→ EXERCISE REQUIREMENTS: Your task is to return all the entries below exactly, with every picture omitted.

________

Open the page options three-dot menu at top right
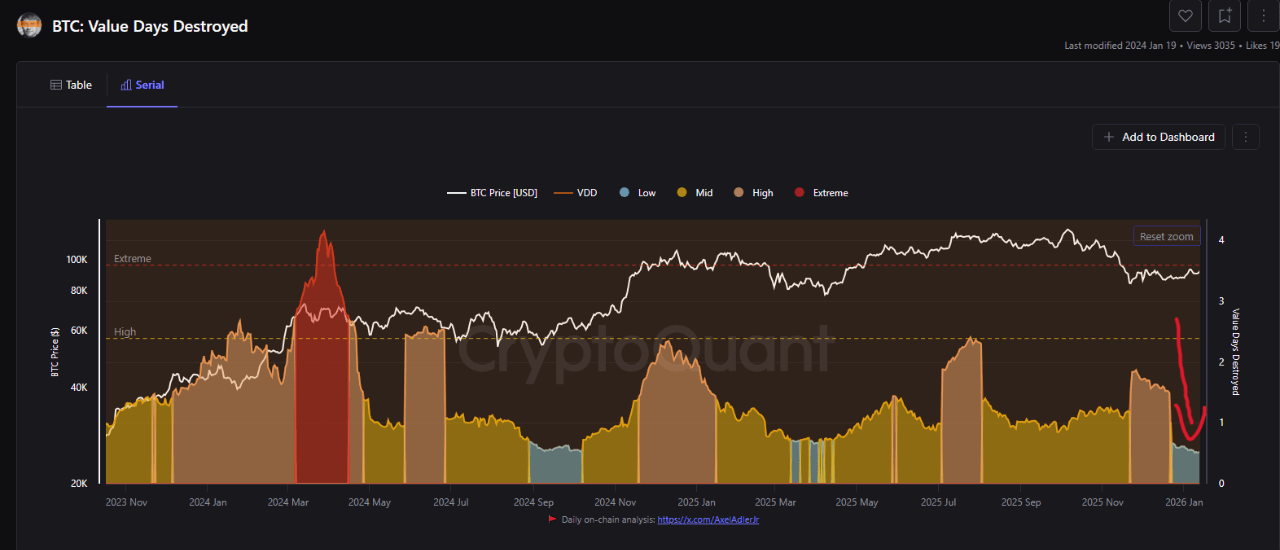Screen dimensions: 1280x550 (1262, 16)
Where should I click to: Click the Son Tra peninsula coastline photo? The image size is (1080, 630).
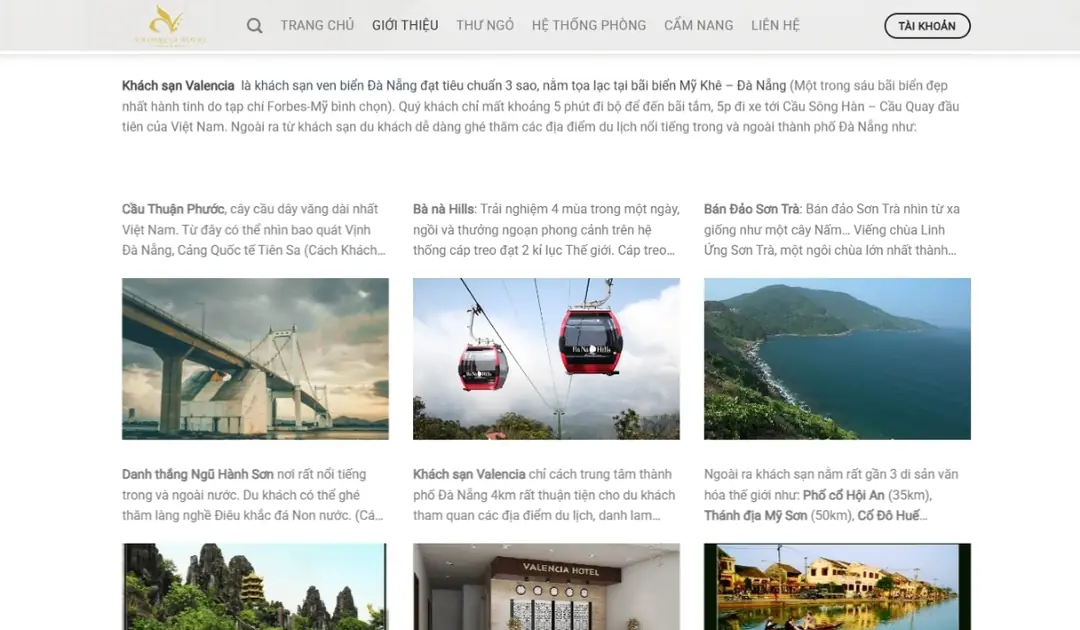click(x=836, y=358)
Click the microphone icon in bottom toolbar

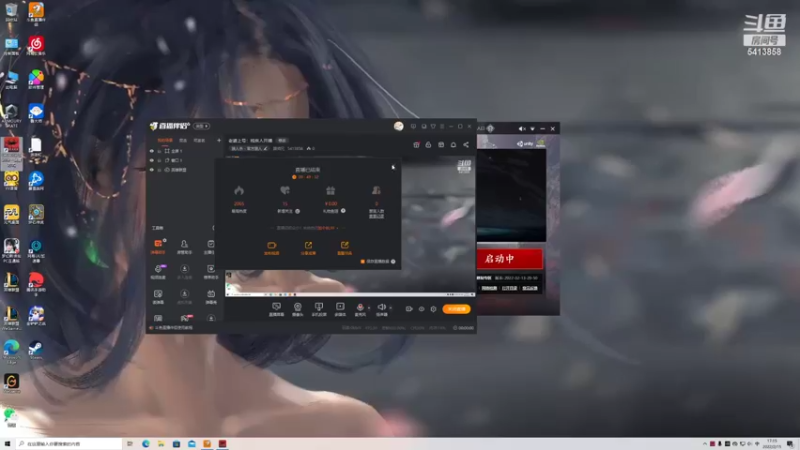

________

→ WRITTEN SOLUTION:
Open the page options three-dot menu at top right
Screen dimensions: 1280x550 (1262, 16)
Where should I click to: Click the Son Tra peninsula coastline photo? The image size is (1080, 630).
click(x=836, y=358)
Click the microphone icon in bottom toolbar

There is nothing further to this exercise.